**WHAT YOU HAVE TO DO:** Take the records below and retype them line by line, from the first line through the one containing "Click the IP"; stop there.

**EXERCISE INPUT:**

Segment Open

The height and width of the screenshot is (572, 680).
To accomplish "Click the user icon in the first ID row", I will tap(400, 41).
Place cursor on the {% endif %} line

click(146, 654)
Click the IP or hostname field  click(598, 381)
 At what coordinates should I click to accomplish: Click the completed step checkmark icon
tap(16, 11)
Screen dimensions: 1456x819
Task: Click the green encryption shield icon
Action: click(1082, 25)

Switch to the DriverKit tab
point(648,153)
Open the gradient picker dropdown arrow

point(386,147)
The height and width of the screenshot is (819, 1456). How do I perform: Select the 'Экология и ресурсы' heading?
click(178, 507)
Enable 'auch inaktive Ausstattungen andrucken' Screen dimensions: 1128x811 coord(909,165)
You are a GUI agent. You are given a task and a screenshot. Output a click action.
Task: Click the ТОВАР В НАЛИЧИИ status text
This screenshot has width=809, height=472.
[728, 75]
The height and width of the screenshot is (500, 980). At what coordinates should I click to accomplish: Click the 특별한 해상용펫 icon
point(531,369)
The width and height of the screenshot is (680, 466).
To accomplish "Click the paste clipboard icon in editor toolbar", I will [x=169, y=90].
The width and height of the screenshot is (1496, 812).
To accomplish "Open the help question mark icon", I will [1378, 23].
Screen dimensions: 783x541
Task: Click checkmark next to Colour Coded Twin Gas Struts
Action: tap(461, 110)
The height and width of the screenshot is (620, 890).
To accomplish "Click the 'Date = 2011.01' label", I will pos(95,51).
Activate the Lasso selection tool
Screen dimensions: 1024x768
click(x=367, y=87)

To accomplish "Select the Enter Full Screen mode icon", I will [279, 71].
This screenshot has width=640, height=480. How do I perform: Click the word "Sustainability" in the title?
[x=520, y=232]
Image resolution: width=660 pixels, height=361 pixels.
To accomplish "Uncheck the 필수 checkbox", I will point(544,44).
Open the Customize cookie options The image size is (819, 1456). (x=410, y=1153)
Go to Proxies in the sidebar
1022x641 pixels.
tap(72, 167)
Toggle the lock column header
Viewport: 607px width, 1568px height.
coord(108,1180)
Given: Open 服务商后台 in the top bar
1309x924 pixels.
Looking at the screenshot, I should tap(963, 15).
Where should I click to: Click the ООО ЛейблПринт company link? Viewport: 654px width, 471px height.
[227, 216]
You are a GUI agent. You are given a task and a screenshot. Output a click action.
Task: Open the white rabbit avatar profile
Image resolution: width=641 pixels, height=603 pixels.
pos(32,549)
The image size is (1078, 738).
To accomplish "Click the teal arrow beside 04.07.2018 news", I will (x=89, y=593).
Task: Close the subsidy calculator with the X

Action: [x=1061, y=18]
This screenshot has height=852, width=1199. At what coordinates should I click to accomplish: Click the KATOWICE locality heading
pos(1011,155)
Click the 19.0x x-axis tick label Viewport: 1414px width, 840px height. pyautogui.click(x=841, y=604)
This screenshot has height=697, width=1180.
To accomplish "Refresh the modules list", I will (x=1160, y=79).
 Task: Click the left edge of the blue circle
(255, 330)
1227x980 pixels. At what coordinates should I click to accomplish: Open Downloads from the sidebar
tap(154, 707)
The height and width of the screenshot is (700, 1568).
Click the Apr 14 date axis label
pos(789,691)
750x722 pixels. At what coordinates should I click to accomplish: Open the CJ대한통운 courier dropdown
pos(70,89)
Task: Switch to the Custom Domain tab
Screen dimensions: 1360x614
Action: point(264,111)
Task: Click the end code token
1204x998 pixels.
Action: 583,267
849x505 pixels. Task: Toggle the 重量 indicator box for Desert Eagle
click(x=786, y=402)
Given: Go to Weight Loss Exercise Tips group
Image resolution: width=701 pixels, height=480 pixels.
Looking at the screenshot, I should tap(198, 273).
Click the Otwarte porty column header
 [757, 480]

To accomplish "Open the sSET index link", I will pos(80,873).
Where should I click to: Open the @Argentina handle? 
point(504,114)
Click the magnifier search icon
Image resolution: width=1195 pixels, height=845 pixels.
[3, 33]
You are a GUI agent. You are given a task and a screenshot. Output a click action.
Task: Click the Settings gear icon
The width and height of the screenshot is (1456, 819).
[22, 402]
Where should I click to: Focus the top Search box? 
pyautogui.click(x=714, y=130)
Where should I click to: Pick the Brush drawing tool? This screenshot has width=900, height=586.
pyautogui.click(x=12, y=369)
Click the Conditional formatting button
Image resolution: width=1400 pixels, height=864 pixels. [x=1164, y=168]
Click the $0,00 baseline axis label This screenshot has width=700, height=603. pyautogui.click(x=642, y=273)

Segment Closed

**SOLVED EXERCISE:**
The height and width of the screenshot is (572, 680).
To accomplish "Click the user icon in the first ID row", I will tap(400, 41).
Place cursor on the {% endif %} line

click(146, 654)
Click the IP or hostname field  click(598, 381)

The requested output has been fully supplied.